WHAT IS BEING ASKED => Could you reproduce the lines below from the one with "How do I perform: Click the 28" through the one with "Click card showing xe^2x + ∫e^2x dx"? Keep both ends and add nothing.

DATA FOR THE TASK =>
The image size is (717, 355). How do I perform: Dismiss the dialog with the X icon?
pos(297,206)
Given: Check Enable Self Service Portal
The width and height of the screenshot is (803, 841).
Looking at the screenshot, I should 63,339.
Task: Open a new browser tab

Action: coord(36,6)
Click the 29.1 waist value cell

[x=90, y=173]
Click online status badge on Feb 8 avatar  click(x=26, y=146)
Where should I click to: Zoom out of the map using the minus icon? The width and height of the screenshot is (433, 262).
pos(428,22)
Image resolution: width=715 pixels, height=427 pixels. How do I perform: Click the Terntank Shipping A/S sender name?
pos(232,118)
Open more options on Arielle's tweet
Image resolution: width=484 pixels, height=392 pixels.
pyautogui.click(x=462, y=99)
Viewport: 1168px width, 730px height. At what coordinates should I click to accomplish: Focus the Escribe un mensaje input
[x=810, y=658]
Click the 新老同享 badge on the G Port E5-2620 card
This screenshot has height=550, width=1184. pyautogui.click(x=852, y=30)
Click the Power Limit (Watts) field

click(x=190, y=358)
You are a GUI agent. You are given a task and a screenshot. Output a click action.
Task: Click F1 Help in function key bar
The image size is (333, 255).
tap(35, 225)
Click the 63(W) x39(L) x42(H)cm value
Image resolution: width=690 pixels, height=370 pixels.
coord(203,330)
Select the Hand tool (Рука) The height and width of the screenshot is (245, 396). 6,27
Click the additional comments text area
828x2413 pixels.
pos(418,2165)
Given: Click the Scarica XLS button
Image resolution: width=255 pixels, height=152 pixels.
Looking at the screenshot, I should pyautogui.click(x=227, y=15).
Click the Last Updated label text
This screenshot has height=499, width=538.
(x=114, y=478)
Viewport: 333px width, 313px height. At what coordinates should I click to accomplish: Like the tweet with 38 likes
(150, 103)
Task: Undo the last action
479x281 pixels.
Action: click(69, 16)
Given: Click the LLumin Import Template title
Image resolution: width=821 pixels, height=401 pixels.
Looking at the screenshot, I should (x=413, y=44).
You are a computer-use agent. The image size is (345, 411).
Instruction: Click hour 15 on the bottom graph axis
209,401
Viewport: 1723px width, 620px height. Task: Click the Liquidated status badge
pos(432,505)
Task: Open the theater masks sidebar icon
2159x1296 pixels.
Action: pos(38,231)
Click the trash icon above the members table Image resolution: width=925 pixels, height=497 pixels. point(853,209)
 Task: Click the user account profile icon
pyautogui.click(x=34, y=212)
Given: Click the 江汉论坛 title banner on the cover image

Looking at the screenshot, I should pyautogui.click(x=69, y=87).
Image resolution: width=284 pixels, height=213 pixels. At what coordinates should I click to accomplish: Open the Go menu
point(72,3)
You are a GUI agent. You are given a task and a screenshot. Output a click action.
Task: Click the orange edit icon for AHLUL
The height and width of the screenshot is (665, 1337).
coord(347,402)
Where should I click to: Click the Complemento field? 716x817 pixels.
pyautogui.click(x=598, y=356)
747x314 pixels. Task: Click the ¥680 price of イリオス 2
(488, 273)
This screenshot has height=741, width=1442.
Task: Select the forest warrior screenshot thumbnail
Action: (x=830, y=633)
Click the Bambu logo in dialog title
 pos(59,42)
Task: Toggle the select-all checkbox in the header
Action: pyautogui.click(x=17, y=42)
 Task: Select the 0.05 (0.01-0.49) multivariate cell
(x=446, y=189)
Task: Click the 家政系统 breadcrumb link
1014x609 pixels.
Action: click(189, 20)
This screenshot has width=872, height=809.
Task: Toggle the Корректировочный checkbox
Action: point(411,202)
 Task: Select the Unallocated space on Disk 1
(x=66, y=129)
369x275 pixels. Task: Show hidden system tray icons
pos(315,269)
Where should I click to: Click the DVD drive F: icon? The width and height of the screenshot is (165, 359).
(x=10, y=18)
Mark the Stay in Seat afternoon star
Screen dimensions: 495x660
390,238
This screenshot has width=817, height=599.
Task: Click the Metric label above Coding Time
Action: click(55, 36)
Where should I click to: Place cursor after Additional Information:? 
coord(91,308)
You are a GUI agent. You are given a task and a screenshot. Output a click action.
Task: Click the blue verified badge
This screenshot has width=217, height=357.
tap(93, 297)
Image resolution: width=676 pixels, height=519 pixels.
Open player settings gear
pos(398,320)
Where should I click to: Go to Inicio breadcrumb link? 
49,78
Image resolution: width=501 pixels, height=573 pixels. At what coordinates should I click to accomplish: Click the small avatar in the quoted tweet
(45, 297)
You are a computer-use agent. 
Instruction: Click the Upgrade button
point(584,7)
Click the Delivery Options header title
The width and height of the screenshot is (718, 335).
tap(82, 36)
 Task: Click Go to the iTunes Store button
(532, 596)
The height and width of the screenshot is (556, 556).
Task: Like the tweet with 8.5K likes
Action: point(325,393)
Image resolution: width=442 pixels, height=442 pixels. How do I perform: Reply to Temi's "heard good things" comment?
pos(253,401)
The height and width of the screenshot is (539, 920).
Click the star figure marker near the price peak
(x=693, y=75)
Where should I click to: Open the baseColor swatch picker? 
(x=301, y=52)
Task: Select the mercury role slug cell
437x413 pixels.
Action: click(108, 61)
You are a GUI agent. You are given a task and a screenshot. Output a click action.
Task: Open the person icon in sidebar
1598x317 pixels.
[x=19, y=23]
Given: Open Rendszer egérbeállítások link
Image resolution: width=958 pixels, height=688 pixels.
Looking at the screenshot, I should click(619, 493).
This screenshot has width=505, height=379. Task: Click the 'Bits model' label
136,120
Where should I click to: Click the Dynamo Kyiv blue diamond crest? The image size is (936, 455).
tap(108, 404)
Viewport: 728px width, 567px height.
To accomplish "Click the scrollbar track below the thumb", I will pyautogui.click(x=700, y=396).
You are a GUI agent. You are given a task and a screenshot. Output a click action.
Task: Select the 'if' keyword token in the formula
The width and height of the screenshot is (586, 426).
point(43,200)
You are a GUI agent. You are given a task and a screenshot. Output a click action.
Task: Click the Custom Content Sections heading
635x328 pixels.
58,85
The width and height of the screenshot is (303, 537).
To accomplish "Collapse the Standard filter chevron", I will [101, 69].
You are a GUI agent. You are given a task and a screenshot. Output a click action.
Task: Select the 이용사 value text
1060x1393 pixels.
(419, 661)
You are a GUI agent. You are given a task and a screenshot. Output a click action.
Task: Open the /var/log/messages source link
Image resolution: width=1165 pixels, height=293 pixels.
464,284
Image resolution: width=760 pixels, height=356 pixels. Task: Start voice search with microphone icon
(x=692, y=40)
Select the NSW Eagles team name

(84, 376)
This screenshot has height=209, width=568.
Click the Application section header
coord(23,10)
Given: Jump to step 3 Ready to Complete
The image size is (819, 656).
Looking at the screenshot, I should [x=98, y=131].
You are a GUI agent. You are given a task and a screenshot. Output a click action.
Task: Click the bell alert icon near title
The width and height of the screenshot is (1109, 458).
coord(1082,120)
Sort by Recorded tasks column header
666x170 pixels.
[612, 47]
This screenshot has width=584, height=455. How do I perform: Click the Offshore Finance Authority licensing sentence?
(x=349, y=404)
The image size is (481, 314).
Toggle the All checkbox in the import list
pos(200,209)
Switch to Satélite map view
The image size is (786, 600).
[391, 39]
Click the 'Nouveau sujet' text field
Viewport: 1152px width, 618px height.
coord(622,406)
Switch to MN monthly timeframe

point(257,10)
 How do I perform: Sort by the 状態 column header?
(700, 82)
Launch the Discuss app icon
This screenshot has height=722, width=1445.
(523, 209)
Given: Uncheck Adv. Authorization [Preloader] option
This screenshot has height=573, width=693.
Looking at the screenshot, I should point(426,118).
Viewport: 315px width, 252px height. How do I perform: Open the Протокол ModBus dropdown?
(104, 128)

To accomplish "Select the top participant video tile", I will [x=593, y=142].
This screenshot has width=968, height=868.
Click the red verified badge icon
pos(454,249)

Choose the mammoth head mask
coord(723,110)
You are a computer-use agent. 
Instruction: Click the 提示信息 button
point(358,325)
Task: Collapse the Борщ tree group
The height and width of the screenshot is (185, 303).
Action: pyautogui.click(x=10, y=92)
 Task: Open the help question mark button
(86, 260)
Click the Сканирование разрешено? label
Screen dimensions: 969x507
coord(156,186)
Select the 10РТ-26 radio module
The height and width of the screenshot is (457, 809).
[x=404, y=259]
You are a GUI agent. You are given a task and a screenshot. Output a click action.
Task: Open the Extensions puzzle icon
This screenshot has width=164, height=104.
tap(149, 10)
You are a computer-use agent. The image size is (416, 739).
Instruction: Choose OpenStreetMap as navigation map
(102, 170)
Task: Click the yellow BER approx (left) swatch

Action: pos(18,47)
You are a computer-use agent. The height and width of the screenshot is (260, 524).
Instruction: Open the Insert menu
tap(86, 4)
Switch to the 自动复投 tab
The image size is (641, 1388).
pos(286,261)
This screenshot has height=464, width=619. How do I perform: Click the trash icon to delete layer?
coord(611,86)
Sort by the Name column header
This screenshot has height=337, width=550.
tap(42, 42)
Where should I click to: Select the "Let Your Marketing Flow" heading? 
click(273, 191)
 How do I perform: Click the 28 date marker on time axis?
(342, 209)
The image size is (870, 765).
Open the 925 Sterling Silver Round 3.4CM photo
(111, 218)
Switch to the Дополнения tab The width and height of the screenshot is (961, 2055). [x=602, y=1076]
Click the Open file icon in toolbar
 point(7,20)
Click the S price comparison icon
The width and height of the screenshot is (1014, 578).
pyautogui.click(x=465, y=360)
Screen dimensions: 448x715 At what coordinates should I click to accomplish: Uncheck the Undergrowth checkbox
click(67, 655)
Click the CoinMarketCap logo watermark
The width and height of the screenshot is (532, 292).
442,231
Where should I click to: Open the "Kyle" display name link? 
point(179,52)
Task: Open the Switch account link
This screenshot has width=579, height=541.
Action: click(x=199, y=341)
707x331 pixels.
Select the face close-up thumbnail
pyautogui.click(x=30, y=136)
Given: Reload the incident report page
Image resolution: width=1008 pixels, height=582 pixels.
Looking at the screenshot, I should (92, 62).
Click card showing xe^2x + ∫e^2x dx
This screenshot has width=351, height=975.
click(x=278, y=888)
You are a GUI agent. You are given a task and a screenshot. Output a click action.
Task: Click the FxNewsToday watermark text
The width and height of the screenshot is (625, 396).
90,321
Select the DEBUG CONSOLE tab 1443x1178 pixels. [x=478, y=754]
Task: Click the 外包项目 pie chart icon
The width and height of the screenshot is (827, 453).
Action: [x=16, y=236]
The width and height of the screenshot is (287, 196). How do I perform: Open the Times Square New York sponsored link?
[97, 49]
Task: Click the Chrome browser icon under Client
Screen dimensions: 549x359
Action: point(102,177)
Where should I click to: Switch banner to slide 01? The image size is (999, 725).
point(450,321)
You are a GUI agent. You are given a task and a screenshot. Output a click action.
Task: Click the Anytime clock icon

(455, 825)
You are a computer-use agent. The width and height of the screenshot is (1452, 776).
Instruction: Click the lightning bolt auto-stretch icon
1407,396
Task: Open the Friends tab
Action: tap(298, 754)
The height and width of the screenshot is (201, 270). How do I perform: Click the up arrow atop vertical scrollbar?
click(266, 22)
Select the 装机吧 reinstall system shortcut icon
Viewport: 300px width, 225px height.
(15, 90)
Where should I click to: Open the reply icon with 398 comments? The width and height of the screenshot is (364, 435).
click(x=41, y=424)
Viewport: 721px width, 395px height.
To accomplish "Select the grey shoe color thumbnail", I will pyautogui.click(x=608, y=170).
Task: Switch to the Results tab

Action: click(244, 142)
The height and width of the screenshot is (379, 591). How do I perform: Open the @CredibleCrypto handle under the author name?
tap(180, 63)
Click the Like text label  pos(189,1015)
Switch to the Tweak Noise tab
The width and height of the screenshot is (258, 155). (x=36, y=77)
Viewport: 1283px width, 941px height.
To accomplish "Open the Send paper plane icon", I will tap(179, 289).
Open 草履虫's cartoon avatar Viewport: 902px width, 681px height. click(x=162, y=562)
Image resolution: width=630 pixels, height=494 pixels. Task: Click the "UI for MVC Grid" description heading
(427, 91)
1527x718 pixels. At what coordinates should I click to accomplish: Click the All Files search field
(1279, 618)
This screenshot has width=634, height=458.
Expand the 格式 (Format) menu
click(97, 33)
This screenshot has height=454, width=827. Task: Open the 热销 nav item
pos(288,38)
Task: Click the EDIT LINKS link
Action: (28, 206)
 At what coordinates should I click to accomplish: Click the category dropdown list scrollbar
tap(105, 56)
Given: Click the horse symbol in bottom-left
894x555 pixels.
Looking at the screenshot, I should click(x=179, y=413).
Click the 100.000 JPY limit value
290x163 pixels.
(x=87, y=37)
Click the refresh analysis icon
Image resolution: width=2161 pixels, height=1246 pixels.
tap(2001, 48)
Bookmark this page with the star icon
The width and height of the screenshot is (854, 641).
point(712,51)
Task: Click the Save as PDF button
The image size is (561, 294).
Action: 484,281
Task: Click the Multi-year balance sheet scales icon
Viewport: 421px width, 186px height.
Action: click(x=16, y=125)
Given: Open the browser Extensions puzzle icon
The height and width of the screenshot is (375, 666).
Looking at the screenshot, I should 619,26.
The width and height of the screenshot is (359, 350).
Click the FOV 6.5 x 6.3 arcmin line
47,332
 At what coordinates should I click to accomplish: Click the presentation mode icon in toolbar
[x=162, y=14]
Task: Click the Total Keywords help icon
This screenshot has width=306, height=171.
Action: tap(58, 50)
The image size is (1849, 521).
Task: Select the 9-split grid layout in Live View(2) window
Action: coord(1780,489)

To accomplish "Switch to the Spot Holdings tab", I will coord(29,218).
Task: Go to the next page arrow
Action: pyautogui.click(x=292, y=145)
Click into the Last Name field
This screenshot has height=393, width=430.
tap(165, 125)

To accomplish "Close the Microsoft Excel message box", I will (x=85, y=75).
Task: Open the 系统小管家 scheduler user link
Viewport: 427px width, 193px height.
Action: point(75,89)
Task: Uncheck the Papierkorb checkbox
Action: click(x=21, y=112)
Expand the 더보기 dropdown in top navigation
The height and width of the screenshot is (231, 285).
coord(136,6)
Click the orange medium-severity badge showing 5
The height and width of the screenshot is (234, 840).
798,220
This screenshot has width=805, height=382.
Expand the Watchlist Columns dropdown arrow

TASK ANSWER =>
 How do I perform: Click the 28 date marker on time axis?
(342, 209)
The image size is (870, 765).
Open the 925 Sterling Silver Round 3.4CM photo
(111, 218)
Switch to the Дополнения tab The width and height of the screenshot is (961, 2055). [x=602, y=1076]
Click the Open file icon in toolbar
 point(7,20)
Click the S price comparison icon
The width and height of the screenshot is (1014, 578).
pyautogui.click(x=465, y=360)
Screen dimensions: 448x715 At what coordinates should I click to accomplish: Uncheck the Undergrowth checkbox
click(67, 655)
Click the CoinMarketCap logo watermark
The width and height of the screenshot is (532, 292).
442,231
Where should I click to: Open the "Kyle" display name link? 
point(179,52)
Task: Open the Switch account link
This screenshot has width=579, height=541.
Action: click(x=199, y=341)
707x331 pixels.
Select the face close-up thumbnail
pyautogui.click(x=30, y=136)
Given: Reload the incident report page
Image resolution: width=1008 pixels, height=582 pixels.
Looking at the screenshot, I should (92, 62).
Click card showing xe^2x + ∫e^2x dx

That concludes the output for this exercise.